Shakha proshakha, or how does one remain virtuous?
Publié le 10 Novembre 2017
This 1990 movie was Ray’s last but one, only to be succeeded by Agantuk a year later before his death. Its title means “branches of the tree”: the film deals with a family situation and so the genealogical reference is clear; but the tree is such a powerful symbol that it will need exploring a little. You’ll find the story here. All in all, this might seem a rather less powerful film by the Bengali master (some people find it really bad): the theme is somewhat reminiscent of other works, the moral lesson rather predictable, and through it transpires perhaps a form of despondency which some critics have linked to Ray’s last years. Yet the film contains an originality and a depth of its own. The question of virtue and its transmission lies at its core: virtue is like the sap of the tree: without it, the tree cannot live, it soon rots and decays, or if it lives, it is ill. Ideally, the trunk is the passage from the roots to the branches and leaves and flowers; there are canals through which the sap flows to reach the top. But accidents can take place along this route: storms, bug infections, breakages, acid rains, you name it. Gardeners must pay attention to all of them and try to mend, cure and lop. But sometimes the best strategy is to leave things mend themselves on their own, and trust time to do the job. As all living beings, trees have in-built ways to deal with attacks from outside and from inside. It’s sometimes a good idea to let the plant find its own cure.
So what we have at the outset is apparently a tolerably well-to-do tree, a family which has weathered the storm of life as best it could; a retired and idealistic industrialist, renowned for his work and achievements, who lives with his own dad, a doting 93-year old who needs help like a baby, and his 2nd son, Proshanto, who’s handicapped because of a car accident and cannot live on his own either.

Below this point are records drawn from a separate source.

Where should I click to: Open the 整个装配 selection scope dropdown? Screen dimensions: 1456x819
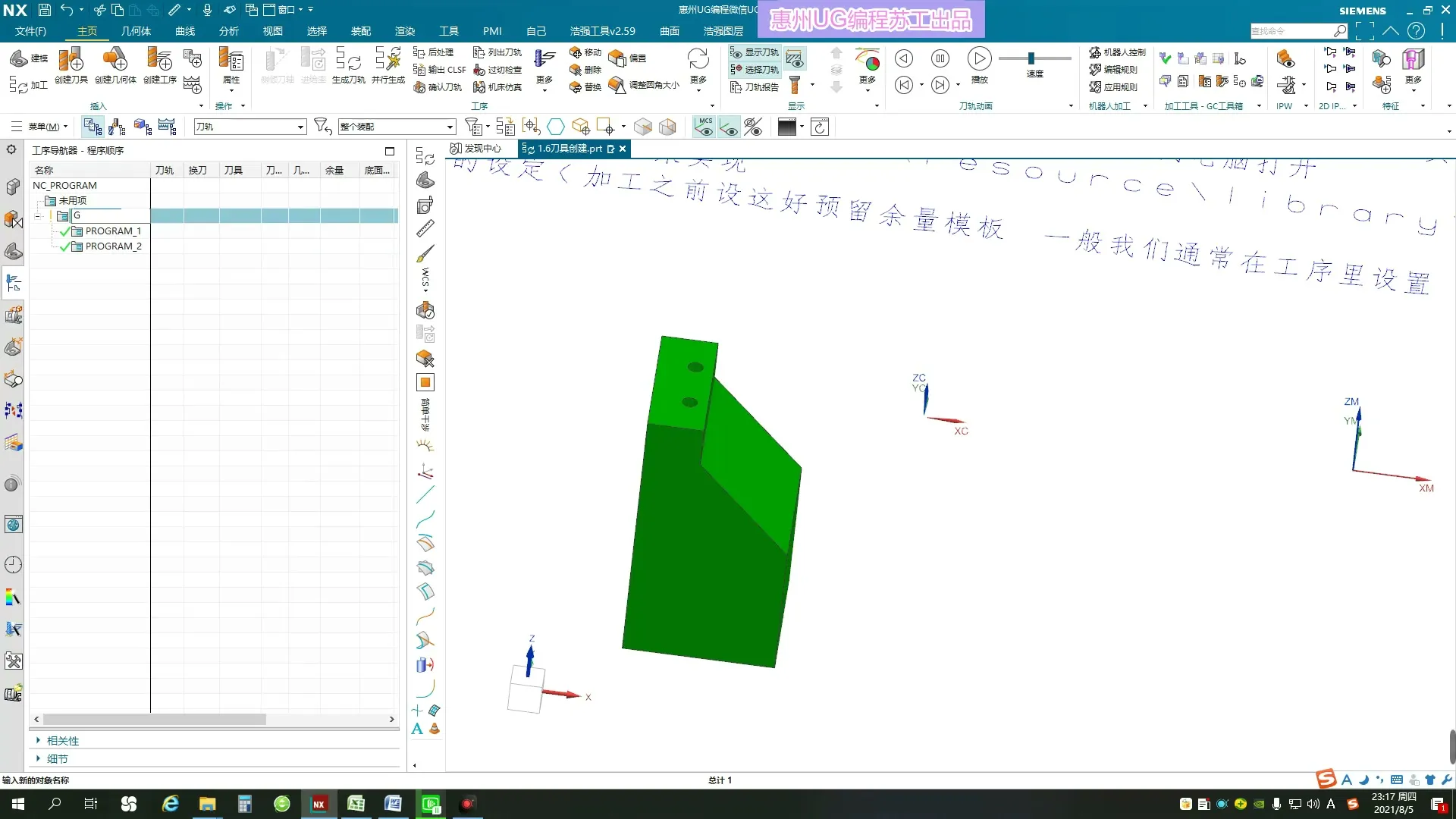(x=450, y=127)
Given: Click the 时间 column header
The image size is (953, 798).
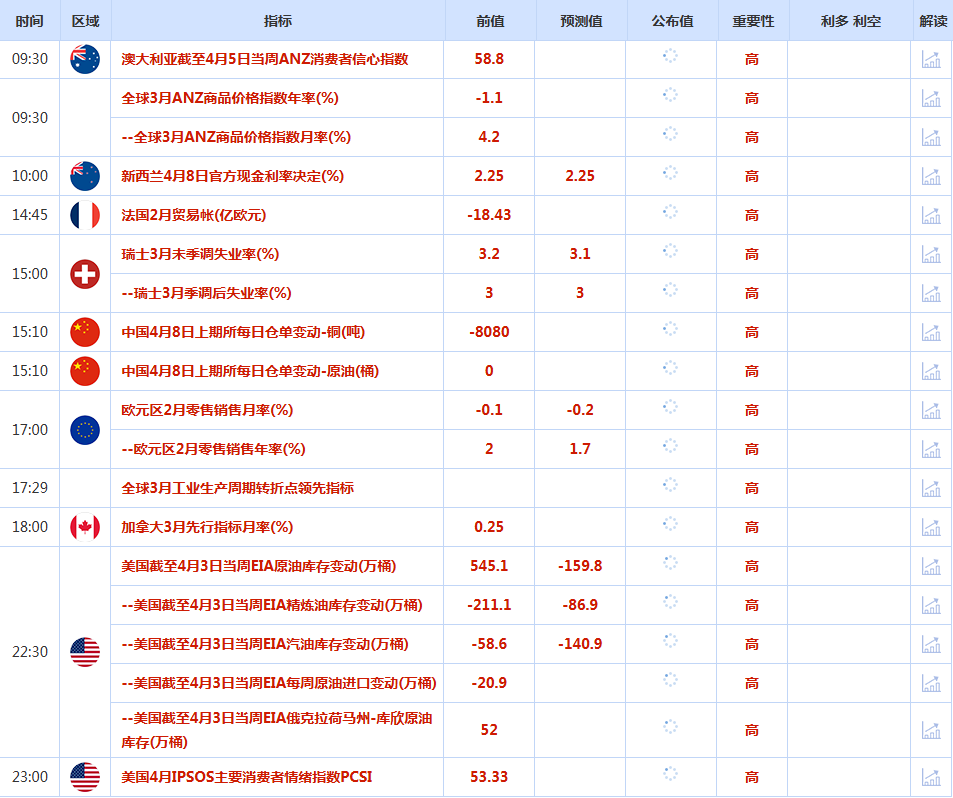Looking at the screenshot, I should tap(30, 20).
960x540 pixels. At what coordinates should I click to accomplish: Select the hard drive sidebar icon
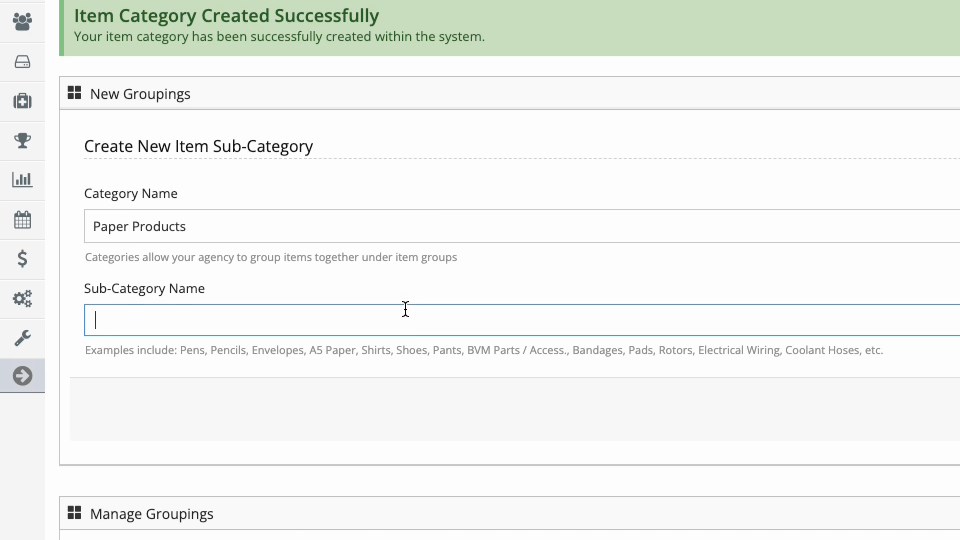22,62
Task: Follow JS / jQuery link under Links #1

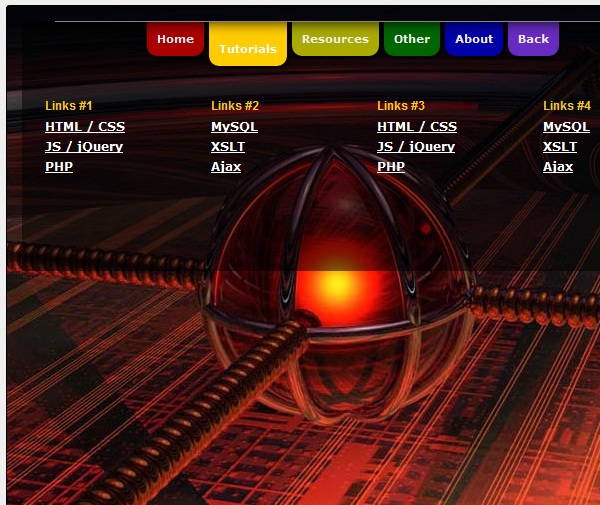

The mother is dead. There are three other sons, two of which are married and one boy, around 10, in one of the two families. This tree has borne fruit and has gone through the seasons rather steadfastly: the blows it has received haven’t stopped it from expanding some vigorous branches and sheltering its more vulnerable ones. But the story will show it has a hidden disease, and like so many trees, you don’t see this disease until the tree is dying. What happens in this case is a severe shock, the trunk itself is revealed one day to collapse! While attending a conference where he’s thanked by his community, the 70 year old industrialist has a heart attack and of course all the family rallies to his bedside. His state is uncertain and the doctor says he can’t tell the family how long they might have to stay if the worst comes to the worst. This is the trick which Ray needs to examine and hope to cure the whole structure. All of them live rather far, and so they are obliged to remain together under the family roof, in the case of their father’s untimely death.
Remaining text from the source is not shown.